06/12/12

Os sabores da infância


Numa daquela conversas triviais, disse que não tenho fixação por algum tipo de alimento em especial. Erro meu. “Só por doce de abóbora”, emendei com certa pressa, notando que havia feito uma afirmação inverídica.  “Ambrosia é muito bom”, disseram do lado de lá. “Só se for feito pela mãe, pela avó ou por uma tia idosa”, completei com certo ar professoral. 
Chegamos à conclusão de que os sabores, as texturas e as cores dos doces feitos em casa a partir daquela receita especial de alguém da família são diferentes e não podem ser reproduzidos por ninguém. Nem aquele famoso cozinheiro que exibe sua arte na tevê, com maestria e graça, é capaz de fazer o doce da mamãe, da titia ou daquela vovó. Não é incompetência do diligente cozinheiro não! A culpa é nossa.  Isto porque a grande diferença está na nossa afetividade, no prazer de quem se serve e no prazer de quem faz.

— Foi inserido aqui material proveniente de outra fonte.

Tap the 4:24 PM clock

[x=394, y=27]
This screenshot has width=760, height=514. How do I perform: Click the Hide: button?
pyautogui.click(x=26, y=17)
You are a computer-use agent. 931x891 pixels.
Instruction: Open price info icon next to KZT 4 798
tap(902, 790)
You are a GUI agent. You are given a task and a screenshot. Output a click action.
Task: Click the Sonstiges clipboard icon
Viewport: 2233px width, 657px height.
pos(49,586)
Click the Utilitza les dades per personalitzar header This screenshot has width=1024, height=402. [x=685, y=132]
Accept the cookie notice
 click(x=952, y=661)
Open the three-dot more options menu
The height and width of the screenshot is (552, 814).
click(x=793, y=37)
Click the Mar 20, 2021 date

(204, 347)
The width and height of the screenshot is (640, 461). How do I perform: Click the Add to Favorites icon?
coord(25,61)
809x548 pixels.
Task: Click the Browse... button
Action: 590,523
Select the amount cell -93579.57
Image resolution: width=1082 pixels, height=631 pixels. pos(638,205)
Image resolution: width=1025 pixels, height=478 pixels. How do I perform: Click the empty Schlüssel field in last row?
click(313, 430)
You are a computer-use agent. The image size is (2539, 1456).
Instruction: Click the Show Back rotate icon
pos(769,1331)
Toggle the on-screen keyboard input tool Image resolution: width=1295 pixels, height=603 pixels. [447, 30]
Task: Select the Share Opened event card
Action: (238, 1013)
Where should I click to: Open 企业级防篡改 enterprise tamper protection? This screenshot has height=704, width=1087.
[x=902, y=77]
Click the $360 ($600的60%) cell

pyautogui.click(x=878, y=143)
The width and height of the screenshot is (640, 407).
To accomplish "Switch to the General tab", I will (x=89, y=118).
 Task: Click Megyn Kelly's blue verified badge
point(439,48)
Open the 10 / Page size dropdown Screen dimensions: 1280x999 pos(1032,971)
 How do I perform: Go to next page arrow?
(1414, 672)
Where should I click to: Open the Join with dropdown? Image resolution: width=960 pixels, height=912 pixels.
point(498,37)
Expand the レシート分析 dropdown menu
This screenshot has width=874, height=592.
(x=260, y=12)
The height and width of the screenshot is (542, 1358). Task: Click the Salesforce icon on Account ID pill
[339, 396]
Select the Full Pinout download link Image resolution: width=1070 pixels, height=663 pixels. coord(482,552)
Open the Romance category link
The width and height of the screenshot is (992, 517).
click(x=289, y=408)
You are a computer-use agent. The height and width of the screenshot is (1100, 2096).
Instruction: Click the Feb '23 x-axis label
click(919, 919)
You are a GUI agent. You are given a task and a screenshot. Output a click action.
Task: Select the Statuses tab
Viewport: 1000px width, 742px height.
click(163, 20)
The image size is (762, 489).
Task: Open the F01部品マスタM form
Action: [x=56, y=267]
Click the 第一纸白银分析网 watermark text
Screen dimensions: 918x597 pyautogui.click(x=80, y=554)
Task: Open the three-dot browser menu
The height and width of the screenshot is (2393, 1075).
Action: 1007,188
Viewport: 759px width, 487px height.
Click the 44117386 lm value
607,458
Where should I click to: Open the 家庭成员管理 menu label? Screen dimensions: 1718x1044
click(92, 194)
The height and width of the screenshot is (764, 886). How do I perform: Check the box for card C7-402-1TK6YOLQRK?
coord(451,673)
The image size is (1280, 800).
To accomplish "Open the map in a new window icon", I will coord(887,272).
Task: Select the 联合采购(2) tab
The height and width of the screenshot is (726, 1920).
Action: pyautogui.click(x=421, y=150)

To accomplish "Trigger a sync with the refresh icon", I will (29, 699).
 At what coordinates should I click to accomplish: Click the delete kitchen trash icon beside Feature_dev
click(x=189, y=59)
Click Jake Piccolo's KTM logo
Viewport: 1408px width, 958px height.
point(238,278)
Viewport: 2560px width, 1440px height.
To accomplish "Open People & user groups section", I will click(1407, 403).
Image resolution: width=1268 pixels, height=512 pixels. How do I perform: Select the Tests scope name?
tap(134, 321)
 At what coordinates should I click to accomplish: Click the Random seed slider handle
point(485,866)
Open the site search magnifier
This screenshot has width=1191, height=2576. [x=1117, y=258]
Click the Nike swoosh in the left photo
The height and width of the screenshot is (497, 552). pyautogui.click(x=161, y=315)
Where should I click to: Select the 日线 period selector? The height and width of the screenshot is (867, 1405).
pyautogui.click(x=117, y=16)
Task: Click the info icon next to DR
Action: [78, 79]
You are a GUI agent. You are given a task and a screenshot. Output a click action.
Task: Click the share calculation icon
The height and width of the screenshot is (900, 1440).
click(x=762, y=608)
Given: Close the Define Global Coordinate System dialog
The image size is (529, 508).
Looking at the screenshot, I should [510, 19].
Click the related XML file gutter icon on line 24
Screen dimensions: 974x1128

Somos nós os culpados por transformar coisas simples em verdadeiros manjares. Os sabores ficam guardados na memória quando nossos gurus partem. Somente eles sabem o tempo certo de cozimento, a dose certa de açúcar, a quantidade necessária de cravo ou de canela para que a receita atinja o ponto correto que vai agradar aquelas pessoas que os cercam.  E aí entra o componente da magia. E a magia é um jogo. É uma enganação. Nossos sentidos ficam à mercê do poder oculto destas alquimistas que transformam açúcares, farinhas, ovos e leite em puro encantamento.
Lembrei do pudim de laranja que minha mãe fazia há muito tempo atrás. Após reunir os ingredientes com muito cuidado, entregava-se à tarefa de juntá-los cumprindo um ritual quase sagrado. Com esmero levava ao fogo a forma vazada. Após receber generosa porção de açúcar para caramelar lançava a mistura previamente preparada. Em banho-maria a forma permanecia por algum tempo. Depois era só retirar do fogo e levar à geladeira para que pudesse mais tarde ser desenformado. Sabor insuperável. Leveza, doçura e acidez. Tudo junto. Na dose certa.
Um cronista de nosso tempo se rebela contra a ditadura da secura. Em tom de denúncia, explica que o império da magreza, da sisudez física, da circunspecção corporal estaria afastando homens e mulheres destes tempos da magia do doce caseiro. Se essa ditadura resistir, chegaremos em um tempo em que as titias e as vovós não mais juntarão os ingredientes com indisfarçável prazer.  Adeus aos manjares. E nós, que por vezes nos sentimos deuses privilegiados diante destas maravilhas culinárias, ficaremos órfãos dos insuperáveis sabores de infância.